Les nouveaux traitement testés expérimentalement sur les souris knock-in Phox2b sont la naloxone, dont nous avons déjà commencé l'étude, et qui donne des résultats prometteurs, et une ampakine. Celle-ci appartient à une nouvelle famille de molécules qui ont des effets activateurs de la respiration chez certains mutants murins. Les ampakines ont aussi pour effet de stimuler la production de BDNF (brain-derived neurotrophic factor), un facteur impliqué dans les mécanismes d'adaptation respiratoire.

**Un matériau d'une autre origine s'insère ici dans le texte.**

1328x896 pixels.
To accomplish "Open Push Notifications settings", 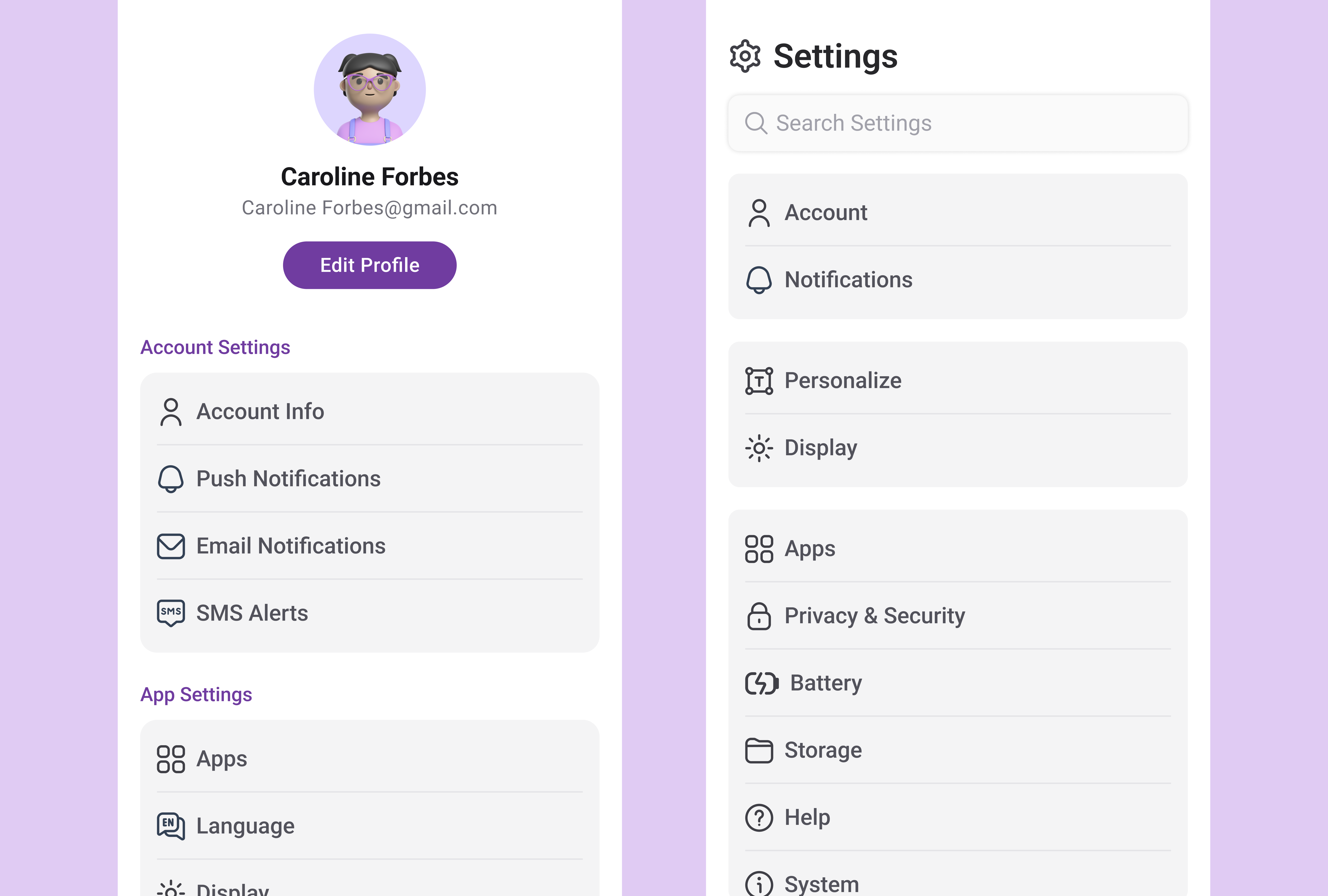I will [x=288, y=478].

 L'intérêt des mesures non-respiratoires dans cette étude est d'abord de mieux comprendre l'impact de la mutation Phox2b sur les fonctions vitales à la naissance. Nous souhaitons aussi détecter d'éventuels effets toxiques des deux traitements étudiés sur des animaux nouveau-nés, conformément aux nouvelles réglementations sur les médicaments pédiatriques et aux recommandations de l'Agence Européenne du Médicament (EMEA).

Programme

Nous utiliserons notre plate-forme d'exploration fonctionnelle néonatale, brevetée en 2006, qui permet d’enregistrer simultanément et de manière non-invasive la respiration, l’électrocardiogramme, la température corporelle, et les stades de veille-sommeil. Les géniteurs knock-in Phox2b, commandés à l'Institut Clinique de la Souris (Strasbourg) sont à nouveau disponibles et permettent la poursuite de ce programme de recherches. Les expériences sur la naloxone sont actuellement poursuivies, et seront suivies par le tests des ampakines (fournies par le laboratoire Servier et disponibles).

Utilisation des crédits

Les crédits seront utilisés à assurer :

  1. les coût d'entretien et d'hébergement des souris dans la nouvelle animalerie agréée de Robert Debré)
  2. l'achat des produits nécessaires au génotypage (c'est-à-dire, à établir au sein d'une portée, quels sont les animaux porteurs de la mutation)
  3. les frais de publication des résultats.

L'AFSOndine a alloué 10 000€ à ce projet en 2009.